The key ingredient sundubu originated in the village of Chodang when Chodang Heoyeop, a Joseon-era civil official, made tofu from the spring water and used sea water instead of brine. The spring water was discovered in the front yard of his office.

==Popularity==
Sundubu-jjigae is considered a regional food in Wanju County and Hamyang County. Hamyang County's regional sundubu-jjigae is prepared with galbi and clams.

=== Overseas ===
Following the Korean War, some American military servicemen who returned from Korea brought home jjigae (especially dubu jjigae) recipes. Some Korean American and Korean Canadian opened Korean restaurant in their neighbourhoods.

In 1986, Monica Lee opened Beverly Soon Tofu in the Koreatown neighbourhood of Los Angeles, California and it was the first restaurant in the United States to specialise in sundubu-jjigae. By the 1990s, sundubu-jjigae restaurants were more popular throughout the United States and Canada.

The dish became even more widely known when Hee Sook Lee, a first-generation Korean immigrant, opened her sundubu restaurant, BCD Tofu, in Vermont Avenue, Koreatown, and expanded it into a national chain. The chain was named after the "Bukchang Dong" district in Korea where Lee's mother-in-law owned a restaurant.
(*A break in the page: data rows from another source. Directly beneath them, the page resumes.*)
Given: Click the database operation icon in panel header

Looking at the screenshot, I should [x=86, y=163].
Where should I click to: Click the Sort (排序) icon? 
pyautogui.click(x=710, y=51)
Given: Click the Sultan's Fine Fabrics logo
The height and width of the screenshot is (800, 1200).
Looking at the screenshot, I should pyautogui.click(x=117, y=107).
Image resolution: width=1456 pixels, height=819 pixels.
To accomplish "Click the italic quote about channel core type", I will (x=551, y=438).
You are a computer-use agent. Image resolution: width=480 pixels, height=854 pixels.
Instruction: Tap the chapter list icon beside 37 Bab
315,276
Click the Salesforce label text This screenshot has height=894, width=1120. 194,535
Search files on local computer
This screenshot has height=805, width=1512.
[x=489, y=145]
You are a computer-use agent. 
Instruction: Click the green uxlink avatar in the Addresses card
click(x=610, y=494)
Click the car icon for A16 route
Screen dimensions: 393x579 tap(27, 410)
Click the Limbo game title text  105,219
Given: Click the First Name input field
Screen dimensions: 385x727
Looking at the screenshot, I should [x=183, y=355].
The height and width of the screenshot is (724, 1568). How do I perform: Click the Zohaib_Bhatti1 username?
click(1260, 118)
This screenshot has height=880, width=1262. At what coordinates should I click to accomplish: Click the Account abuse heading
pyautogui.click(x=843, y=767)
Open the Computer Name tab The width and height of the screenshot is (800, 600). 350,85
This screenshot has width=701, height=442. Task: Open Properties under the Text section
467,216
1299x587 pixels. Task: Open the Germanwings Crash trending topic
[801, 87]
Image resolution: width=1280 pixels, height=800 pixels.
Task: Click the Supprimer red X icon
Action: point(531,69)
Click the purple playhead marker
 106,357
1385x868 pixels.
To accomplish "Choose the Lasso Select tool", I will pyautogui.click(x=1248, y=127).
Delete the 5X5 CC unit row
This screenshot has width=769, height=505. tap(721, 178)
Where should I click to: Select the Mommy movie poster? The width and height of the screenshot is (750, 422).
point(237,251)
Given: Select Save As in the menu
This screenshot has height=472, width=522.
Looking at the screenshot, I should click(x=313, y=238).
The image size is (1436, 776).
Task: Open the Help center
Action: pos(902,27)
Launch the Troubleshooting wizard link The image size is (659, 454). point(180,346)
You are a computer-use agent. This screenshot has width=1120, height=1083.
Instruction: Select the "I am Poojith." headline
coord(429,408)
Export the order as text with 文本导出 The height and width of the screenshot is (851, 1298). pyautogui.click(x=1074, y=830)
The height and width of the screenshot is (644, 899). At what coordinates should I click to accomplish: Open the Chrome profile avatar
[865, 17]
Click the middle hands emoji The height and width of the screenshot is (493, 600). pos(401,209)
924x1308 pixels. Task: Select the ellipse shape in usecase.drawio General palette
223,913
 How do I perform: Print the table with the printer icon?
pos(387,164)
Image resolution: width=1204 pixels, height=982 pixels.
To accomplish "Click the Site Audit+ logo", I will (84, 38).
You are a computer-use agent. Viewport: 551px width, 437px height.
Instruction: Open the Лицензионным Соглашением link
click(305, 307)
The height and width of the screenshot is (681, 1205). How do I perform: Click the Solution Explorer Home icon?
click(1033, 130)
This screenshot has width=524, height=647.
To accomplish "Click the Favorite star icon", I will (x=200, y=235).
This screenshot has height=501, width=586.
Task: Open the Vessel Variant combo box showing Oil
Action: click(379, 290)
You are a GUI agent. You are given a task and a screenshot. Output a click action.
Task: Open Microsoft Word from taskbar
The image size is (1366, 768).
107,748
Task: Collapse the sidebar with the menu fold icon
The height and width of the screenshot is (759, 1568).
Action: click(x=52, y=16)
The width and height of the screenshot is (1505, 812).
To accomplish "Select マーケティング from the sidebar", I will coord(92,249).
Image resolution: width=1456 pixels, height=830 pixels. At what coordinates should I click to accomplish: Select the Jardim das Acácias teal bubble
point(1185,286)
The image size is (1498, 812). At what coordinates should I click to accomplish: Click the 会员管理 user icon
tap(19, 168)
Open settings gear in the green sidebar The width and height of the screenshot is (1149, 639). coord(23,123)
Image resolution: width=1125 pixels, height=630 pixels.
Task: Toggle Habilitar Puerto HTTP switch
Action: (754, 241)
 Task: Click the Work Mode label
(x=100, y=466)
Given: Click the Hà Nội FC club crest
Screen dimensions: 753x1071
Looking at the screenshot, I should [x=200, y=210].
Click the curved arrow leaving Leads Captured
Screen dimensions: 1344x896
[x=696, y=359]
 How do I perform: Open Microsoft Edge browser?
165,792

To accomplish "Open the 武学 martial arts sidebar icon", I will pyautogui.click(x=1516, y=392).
In Canada, several BCD and other similar restaurants have been open in Toronto, Ontario since 2001, and can also be found in other cities across the country. Now, sundubu-jjigae restaurants are operated in Koreatown in Toronto and Burnaby and Coquitlam in Metro Vancouver, British Columbia. CBC TV's Kim's Convenience features a scene about sundubu-jjigae.

The North American version of the dish was eventually introduced back to South Korea due to its popularity. A New York Times article reviewing Korean restaurants including Bukchang Dong, Cho Dang Ol, and Li Hua, and Seoul Garden in New York City, New York described sundubu-jjigae as "a hearty brew of spicy broth and silken tofu that is served in cast-iron bowls. Topped with scallions and nuggets of tender oxtail or crisp kimchi, it's the ideal winter meal". The dish also made an appearance in the Los Angeles Times, describing the jjigae as "comforting, always satisfying".